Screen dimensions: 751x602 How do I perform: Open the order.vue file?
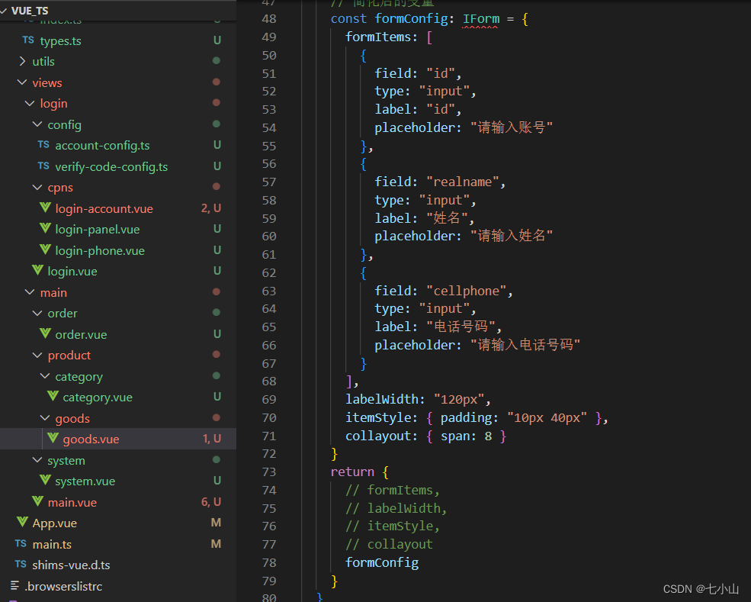pyautogui.click(x=81, y=334)
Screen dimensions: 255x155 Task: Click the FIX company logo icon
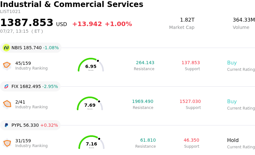click(6, 86)
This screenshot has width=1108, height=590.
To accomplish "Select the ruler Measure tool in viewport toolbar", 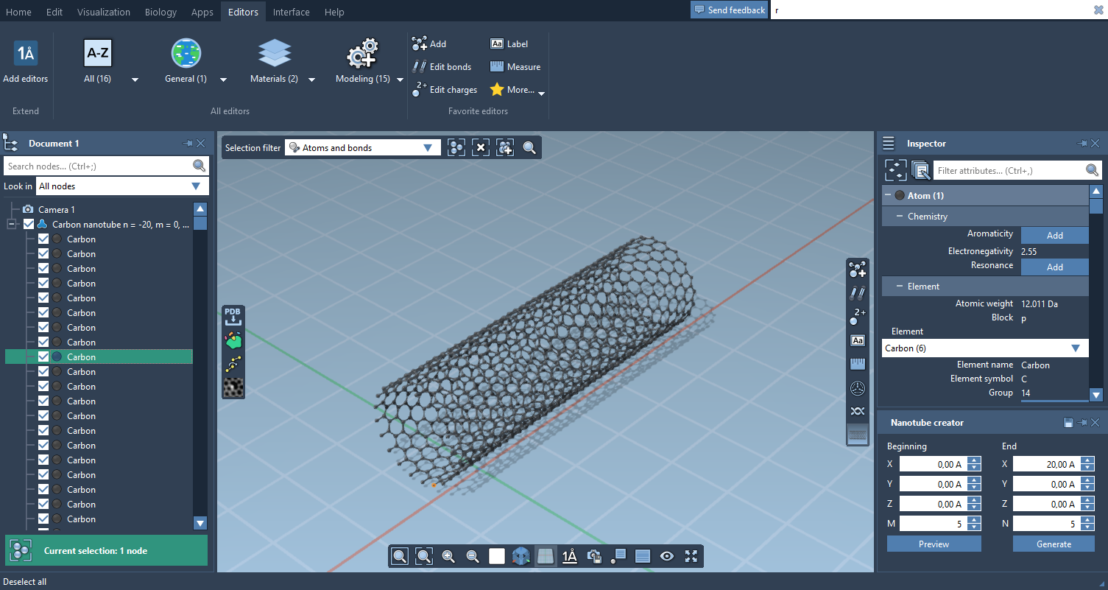I will [x=858, y=364].
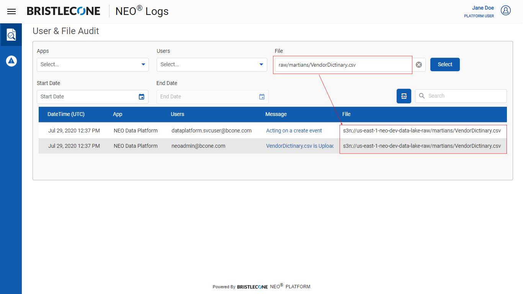Open the End Date calendar picker
This screenshot has height=294, width=523.
click(262, 97)
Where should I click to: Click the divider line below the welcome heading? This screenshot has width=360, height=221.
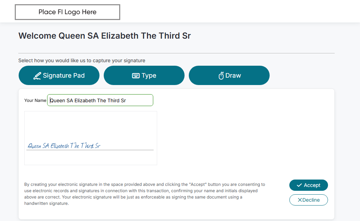click(x=176, y=53)
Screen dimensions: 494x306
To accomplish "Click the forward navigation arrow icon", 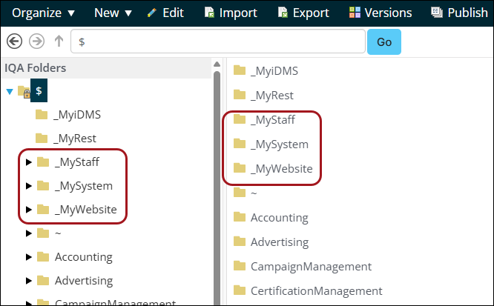I will pyautogui.click(x=36, y=41).
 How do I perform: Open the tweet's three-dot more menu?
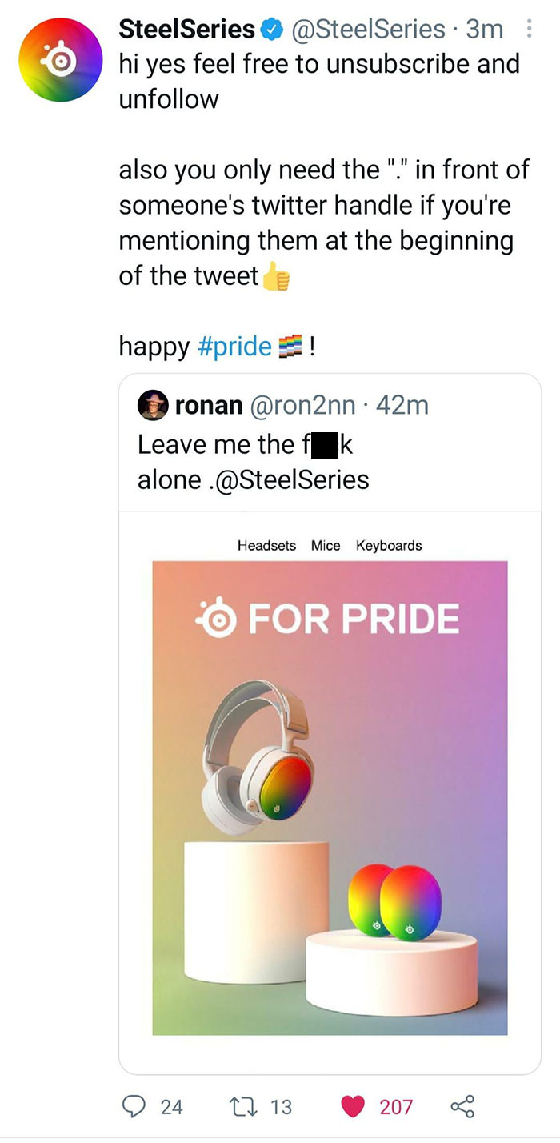click(x=528, y=30)
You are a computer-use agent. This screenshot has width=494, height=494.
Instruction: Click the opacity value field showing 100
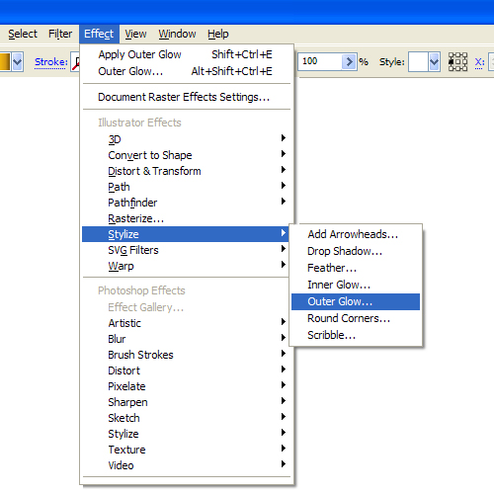(320, 61)
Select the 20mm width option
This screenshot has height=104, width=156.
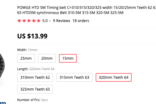click(47, 58)
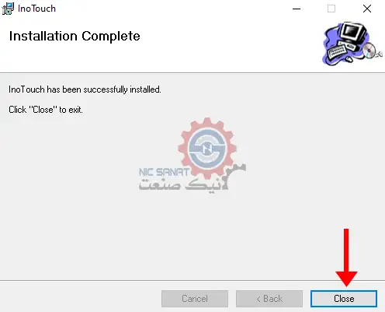
Task: Click the keyboard in the installer graphic
Action: [x=338, y=51]
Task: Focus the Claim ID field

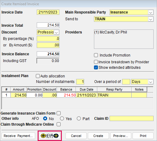Action: [132, 119]
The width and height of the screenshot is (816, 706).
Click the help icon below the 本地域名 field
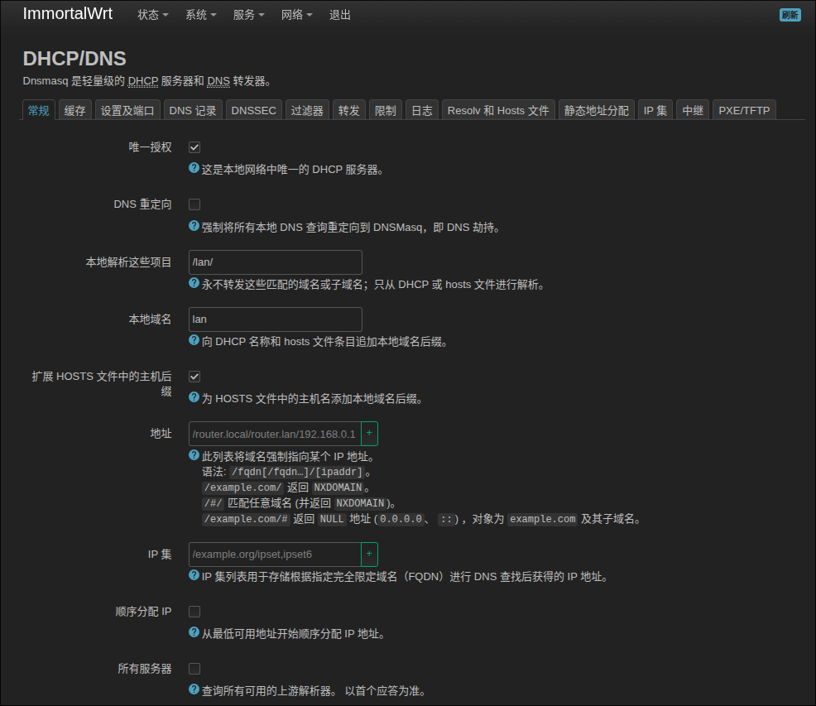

========================

**DESCRIPTION OF THE TASK**
Once the line containing "Task: Focus the Claim ID field" is located, write out exactly that line and each one after it to the end of the records above, excluding pictures and nothing else.

**EXERCISE SOLUTION**
Task: Focus the Claim ID field

Action: [132, 119]
The width and height of the screenshot is (816, 706).
Click the help icon below the 本地域名 field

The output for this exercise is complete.